Ni Ni Ya Mo Mo fait référence à une berceuse arabe qui a accompagné Guilhem Chatir durant son enfance. Cette chanson, transmise par son père, constitue pour lui un souvenir personnel et poétique, un point de départ pour explorer la mémoire et l’identité. « Ni Ni Ya Mo Mo c’est la berceuse qui m’a vu grandir, dit-il. C’est aussi la première chose à laquelle je pense en lien à mon héritage arabe. Ici je ne raconte pas le Maroc, je ne dépeins pas sa culture, mais j’empoigne enfin les traces qu’il m’a laissé ».
À partir de ce souvenir intime et poétique, Guilhem Chatir et ses partenaires, Karima El Amrani et Bilal El Had, nous immergent dans les projections et les fantasmes nés au creux de la voix de son père. Entre veille et sommeil, ils déclinent les rituels d’endormissement qui accompagnent le glissement vers le sommeil, cet état de bascule, entre-deux mondes, dans une danse où les gestes apparaissent, disparaissent et reviennent comme des souvenirs.

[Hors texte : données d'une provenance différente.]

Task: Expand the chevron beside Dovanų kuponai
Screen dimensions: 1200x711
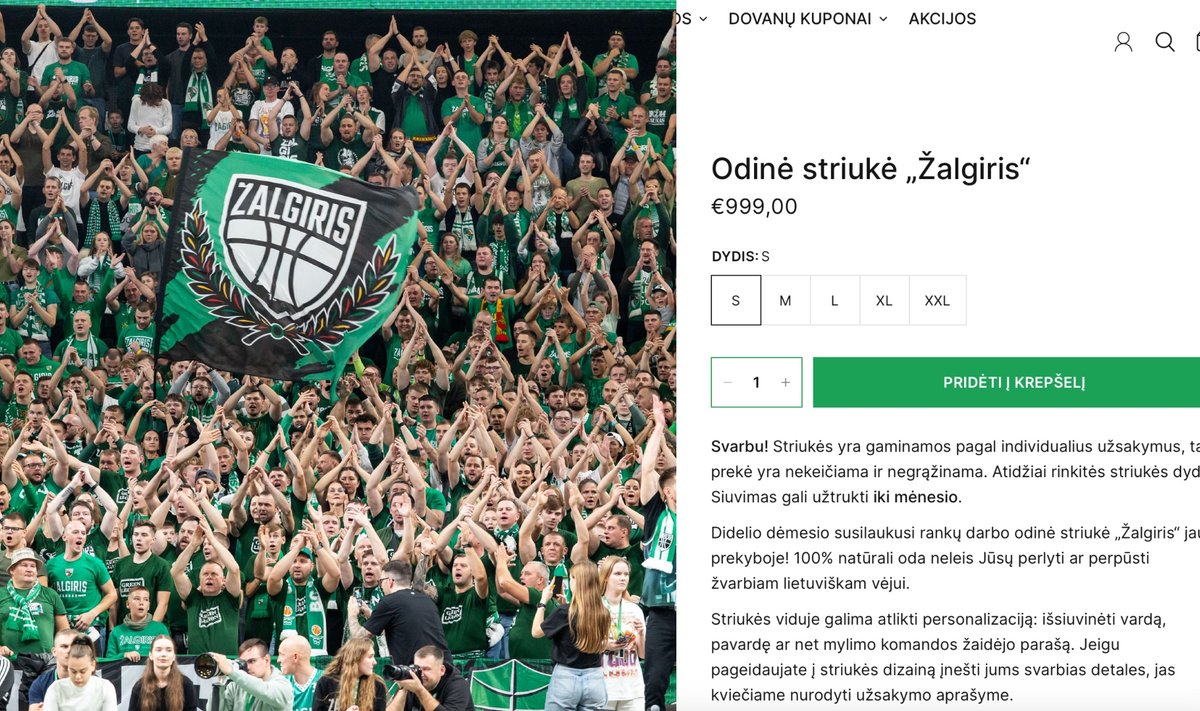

Aidé par la création sonore de Milan Van Doren et les lumières subtiles de Suzanna Bauer, le danseur et chorégraphe franco-marocain, établi à Bruxelles depuis 2014, explore traces laissées dans le corps par la mémoire, l’enfance et la transmission familiale. Avec délicatesse et puissance, la danse devient le vecteur d’un dialogue entre l’intime et l’universel, entre la tradition et la création contemporaine.